● What is needed: Show, from the entries below, every line in which "search" appears.

[Start of section]

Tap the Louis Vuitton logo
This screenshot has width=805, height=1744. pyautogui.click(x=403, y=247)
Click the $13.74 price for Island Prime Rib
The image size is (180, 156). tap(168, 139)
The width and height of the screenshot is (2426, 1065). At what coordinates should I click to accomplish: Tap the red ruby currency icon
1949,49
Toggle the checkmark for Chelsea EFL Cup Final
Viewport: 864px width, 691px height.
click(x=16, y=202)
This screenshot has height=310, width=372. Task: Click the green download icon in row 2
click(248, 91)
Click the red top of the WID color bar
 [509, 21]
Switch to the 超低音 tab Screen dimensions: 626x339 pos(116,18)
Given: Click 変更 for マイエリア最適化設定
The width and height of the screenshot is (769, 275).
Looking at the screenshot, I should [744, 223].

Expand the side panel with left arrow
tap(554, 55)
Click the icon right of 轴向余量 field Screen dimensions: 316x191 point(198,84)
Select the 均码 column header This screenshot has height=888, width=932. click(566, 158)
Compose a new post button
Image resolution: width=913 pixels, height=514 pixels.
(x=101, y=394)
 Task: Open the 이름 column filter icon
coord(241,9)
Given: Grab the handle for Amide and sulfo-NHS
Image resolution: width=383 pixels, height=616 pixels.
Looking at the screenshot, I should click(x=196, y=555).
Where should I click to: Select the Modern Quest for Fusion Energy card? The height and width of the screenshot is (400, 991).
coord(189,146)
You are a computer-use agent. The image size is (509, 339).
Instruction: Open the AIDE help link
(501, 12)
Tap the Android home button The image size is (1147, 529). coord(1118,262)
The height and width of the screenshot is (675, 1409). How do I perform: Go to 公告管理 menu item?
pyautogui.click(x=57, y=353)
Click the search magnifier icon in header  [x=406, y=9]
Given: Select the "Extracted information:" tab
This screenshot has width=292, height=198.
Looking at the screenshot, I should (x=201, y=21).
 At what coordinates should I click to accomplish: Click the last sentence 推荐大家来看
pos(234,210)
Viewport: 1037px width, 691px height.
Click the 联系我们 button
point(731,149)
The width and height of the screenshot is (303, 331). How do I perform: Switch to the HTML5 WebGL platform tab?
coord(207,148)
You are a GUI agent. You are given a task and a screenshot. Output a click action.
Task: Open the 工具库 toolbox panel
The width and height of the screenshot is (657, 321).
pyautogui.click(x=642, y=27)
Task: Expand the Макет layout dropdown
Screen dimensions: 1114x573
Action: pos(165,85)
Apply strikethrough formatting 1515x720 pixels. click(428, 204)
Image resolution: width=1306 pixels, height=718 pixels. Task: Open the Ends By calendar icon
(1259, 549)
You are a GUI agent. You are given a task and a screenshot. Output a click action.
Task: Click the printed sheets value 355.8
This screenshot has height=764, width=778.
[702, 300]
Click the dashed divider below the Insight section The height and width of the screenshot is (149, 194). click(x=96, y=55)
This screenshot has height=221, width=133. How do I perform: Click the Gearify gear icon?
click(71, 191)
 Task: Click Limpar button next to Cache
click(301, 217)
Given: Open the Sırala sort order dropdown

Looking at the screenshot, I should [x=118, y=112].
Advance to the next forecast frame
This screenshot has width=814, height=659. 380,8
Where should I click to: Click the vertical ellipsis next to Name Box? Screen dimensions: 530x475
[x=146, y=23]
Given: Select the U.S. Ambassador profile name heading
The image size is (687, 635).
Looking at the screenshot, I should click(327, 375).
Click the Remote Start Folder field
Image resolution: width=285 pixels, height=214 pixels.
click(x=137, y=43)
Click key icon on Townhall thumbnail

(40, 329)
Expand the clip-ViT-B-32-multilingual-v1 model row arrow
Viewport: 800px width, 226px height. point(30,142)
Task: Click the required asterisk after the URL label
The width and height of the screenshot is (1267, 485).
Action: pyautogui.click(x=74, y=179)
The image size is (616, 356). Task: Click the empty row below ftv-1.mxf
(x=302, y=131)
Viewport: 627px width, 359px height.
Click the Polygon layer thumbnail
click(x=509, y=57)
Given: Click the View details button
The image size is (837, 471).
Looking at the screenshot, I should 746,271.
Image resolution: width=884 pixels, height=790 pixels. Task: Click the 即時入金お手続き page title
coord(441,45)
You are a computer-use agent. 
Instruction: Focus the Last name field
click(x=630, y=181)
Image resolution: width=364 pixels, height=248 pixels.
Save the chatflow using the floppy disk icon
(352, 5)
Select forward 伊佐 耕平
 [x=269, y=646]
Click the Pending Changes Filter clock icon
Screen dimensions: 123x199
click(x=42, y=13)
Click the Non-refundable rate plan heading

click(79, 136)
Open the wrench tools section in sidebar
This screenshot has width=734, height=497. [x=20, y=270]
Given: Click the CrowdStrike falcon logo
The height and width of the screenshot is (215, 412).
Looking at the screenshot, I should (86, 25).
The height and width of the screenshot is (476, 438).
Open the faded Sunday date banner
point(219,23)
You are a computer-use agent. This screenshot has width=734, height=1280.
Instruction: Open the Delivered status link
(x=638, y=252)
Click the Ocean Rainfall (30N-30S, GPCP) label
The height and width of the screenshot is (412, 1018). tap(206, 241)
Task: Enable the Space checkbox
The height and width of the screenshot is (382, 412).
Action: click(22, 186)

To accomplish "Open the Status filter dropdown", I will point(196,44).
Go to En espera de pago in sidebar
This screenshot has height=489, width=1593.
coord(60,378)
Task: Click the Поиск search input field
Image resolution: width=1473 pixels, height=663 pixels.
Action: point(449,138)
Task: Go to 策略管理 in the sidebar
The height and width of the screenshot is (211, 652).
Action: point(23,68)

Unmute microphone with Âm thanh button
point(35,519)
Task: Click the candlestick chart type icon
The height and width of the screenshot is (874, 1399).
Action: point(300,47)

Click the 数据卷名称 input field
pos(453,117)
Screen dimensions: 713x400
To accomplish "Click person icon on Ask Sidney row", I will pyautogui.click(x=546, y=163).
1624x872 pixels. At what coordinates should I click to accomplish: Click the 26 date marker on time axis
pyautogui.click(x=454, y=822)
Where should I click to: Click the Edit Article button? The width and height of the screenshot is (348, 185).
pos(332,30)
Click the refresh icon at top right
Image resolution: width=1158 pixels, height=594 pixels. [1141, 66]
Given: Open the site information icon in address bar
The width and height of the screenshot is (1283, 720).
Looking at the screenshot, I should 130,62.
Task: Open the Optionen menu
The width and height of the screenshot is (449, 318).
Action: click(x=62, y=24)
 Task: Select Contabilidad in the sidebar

[End of section]

● Output:
Click the search magnifier icon in header  [x=406, y=9]
Task: Click the Поиск search input field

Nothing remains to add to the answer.